With every mark kept, transcribe all of the records.

-------

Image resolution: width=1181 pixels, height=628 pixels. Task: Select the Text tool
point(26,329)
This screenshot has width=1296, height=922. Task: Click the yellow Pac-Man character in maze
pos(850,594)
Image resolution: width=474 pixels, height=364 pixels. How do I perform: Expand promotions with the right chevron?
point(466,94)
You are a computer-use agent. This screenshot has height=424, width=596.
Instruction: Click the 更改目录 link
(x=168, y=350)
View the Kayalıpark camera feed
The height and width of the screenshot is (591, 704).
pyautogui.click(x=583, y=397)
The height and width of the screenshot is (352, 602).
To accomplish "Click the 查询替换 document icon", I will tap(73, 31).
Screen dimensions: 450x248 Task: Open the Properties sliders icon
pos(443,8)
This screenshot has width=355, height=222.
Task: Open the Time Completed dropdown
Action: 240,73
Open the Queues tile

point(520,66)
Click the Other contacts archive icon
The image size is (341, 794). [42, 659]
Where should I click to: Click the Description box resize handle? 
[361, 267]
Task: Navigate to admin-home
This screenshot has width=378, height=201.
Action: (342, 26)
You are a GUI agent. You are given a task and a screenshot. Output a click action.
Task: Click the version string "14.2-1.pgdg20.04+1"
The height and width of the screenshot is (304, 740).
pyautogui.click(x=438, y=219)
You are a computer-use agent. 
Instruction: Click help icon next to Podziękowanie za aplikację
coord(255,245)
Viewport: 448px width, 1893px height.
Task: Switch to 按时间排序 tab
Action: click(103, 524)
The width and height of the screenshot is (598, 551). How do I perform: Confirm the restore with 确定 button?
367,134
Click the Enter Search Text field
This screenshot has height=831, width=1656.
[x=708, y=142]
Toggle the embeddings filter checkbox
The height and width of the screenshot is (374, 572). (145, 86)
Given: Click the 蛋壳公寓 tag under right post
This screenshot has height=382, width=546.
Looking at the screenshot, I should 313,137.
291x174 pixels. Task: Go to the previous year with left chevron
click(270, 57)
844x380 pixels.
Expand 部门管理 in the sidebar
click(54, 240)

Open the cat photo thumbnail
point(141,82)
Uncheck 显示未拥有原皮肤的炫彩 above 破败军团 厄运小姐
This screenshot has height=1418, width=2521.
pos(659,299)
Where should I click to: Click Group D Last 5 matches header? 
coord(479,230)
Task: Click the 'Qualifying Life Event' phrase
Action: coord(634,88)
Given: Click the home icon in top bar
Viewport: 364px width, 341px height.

-------

- _RESULT_
Image resolution: width=1181 pixels, height=628 pixels. Task: Select the Text tool
point(26,329)
This screenshot has width=1296, height=922. Task: Click the yellow Pac-Man character in maze
pos(850,594)
Image resolution: width=474 pixels, height=364 pixels. How do I perform: Expand promotions with the right chevron?
point(466,94)
You are a computer-use agent. This screenshot has height=424, width=596.
Instruction: Click the 更改目录 link
(x=168, y=350)
View the Kayalıpark camera feed
The height and width of the screenshot is (591, 704).
pyautogui.click(x=583, y=397)
The height and width of the screenshot is (352, 602).
To accomplish "Click the 查询替换 document icon", I will tap(73, 31).
Screen dimensions: 450x248 Task: Open the Properties sliders icon
pos(443,8)
This screenshot has width=355, height=222.
Task: Open the Time Completed dropdown
Action: 240,73
Open the Queues tile

point(520,66)
Click the Other contacts archive icon
The image size is (341, 794). [42, 659]
Where should I click to: Click the Description box resize handle? 
[361, 267]
Task: Navigate to admin-home
This screenshot has width=378, height=201.
Action: (342, 26)
You are a GUI agent. You are given a task and a screenshot. Output a click action.
Task: Click the version string "14.2-1.pgdg20.04+1"
The height and width of the screenshot is (304, 740).
pyautogui.click(x=438, y=219)
You are a computer-use agent. 
Instruction: Click help icon next to Podziękowanie za aplikację
coord(255,245)
Viewport: 448px width, 1893px height.
Task: Switch to 按时间排序 tab
Action: click(103, 524)
The width and height of the screenshot is (598, 551). How do I perform: Confirm the restore with 确定 button?
367,134
Click the Enter Search Text field
This screenshot has height=831, width=1656.
[x=708, y=142]
Toggle the embeddings filter checkbox
The height and width of the screenshot is (374, 572). (145, 86)
Given: Click the 蛋壳公寓 tag under right post
This screenshot has height=382, width=546.
Looking at the screenshot, I should 313,137.
291x174 pixels. Task: Go to the previous year with left chevron
click(270, 57)
844x380 pixels.
Expand 部门管理 in the sidebar
click(54, 240)

Open the cat photo thumbnail
point(141,82)
Uncheck 显示未拥有原皮肤的炫彩 above 破败军团 厄运小姐
This screenshot has height=1418, width=2521.
pos(659,299)
Where should I click to: Click Group D Last 5 matches header? 
coord(479,230)
Task: Click the 'Qualifying Life Event' phrase
Action: coord(634,88)
Given: Click the home icon in top bar
Viewport: 364px width, 341px height.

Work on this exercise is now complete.